Haat-liefde verhoudingen zijn bij Nederlanders net zo gewoon als stroopwafels en polders. En in dat laatste zit een van die verhoudingen. In de zomer is natuurlijk niets zo lekker als op het strand aan zee liggen. Of bij een rivier of zwembad. En wanneer het te warm wordt verkoeling zoeken in het water.
Hetzelfde water wat in andere delen van het jaar een bedreiging kan vormen. Een paar jaar geleden was het in Limburg nog raak toen een normaal pittoresk stroompje zich in een paar uur tijd omvormde tot een kolkende rivier die het centrum van Valkenburg verwoestte.
Omdat het nu zeventig jaar geleden is dat de watersnoodramp de Zeeuwse Eilanden en zuidelijk Nederland trof is de angst voor het water weer relevant. Nu hebben we onze maatregelen genomen. Er zijn dammen en dijken aangelegd en verhoogd. Enorme constructies zijn in zee-armen en waterwegen gebouwd om het achterland droog en veilig te houden.
En toch gaat het soms, zoals in Valkenburg, mis. Of is het kantje boord. In 1995 was ik zes jaar en een van de herinneringen aan toen is dat ik met mijn moeder naar de dijk ging. Het halve dorp leek zich op de dijk verzameld te hebben om te staren naar de uiterwaarden. De plaats waar normaal ongecontroleerd groen en bomen waren.
De boomtoppen waren nu nog zichtbaar. De rest was onder water verdwenen. De Merwede was buiten zijn oevers getreden en klotste nu tegen de bovenkant van de dijk. Een eind verderop stond een kiepwagen die, mocht er een gat geslagen worden in de dijk, het gat moest opvullen met zand. Hopelijk zo voorkomend dat Sleeuwijk en verder laagland onder water lopen zou.

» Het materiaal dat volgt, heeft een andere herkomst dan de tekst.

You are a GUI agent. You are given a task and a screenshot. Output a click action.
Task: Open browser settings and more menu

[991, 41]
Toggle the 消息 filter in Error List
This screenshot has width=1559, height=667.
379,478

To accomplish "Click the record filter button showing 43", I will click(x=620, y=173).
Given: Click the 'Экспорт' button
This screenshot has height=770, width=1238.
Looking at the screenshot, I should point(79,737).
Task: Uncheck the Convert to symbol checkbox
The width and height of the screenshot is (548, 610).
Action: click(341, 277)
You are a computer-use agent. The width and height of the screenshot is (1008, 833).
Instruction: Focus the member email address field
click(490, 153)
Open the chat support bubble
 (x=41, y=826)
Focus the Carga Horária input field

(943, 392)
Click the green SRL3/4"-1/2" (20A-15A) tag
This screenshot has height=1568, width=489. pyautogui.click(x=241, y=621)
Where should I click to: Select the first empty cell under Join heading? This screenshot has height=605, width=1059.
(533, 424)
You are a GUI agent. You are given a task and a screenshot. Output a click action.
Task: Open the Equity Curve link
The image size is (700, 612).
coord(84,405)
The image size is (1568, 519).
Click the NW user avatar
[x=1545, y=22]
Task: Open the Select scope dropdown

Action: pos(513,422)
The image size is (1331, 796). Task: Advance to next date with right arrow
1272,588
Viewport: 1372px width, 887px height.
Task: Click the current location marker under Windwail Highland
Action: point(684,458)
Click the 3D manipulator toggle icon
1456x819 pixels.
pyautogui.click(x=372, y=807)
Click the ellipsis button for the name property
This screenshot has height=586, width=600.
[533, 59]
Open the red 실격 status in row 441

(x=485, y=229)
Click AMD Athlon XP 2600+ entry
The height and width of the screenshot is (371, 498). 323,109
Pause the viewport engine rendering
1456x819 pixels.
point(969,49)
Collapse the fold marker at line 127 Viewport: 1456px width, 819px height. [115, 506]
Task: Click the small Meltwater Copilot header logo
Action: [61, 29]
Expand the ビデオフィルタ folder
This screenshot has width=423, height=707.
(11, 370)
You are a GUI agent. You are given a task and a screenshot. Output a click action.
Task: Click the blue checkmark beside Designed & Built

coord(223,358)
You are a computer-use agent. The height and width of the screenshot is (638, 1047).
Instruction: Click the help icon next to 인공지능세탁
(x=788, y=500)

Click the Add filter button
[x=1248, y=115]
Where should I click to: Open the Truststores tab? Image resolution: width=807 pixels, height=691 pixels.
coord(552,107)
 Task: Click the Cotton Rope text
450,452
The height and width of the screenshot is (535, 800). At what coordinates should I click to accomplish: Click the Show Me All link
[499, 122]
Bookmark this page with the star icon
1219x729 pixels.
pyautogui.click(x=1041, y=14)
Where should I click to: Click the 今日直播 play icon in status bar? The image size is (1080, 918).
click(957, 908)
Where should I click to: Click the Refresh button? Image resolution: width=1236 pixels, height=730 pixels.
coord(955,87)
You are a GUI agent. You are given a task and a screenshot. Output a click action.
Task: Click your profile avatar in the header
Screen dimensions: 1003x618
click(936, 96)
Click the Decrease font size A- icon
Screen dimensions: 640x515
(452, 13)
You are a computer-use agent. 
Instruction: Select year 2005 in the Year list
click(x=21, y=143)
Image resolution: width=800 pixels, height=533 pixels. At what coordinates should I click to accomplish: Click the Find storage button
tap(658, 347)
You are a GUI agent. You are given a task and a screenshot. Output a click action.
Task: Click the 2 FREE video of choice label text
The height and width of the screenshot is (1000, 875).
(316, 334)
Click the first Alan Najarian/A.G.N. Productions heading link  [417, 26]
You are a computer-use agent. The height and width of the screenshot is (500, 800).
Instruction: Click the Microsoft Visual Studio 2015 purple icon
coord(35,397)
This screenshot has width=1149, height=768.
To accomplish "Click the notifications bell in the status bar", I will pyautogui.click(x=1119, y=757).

Andere delen van het rivierengebied werden intussen ontruimd. Vee werd door boeren over de snelwegen en bruggen geleid naar gebieden die hopelijk droog zouden blijven en ook mijn ouders spraken over de mogelijkheid om evacués op te vangen. Vooropgesteld dat ook wij ons huis niet uit zouden hoeven.
Hoe dichtbij een ramp het in 1995 is gekomen is nog altijd onderwerp van discussie. Ik heb het herdenkingsboek nog ergens liggen. De foto’s die daarin staan doen erg on-Nederlands aan. Het is meer iets wat je verwacht in een oorlogsgebied of in landen waar ze de waterhuishouding niet op orde hebben. En over twee jaar is die gebeurtenis dertig jaar geleden. Een leven van een volwassene, maar niet onmogelijk ver weg.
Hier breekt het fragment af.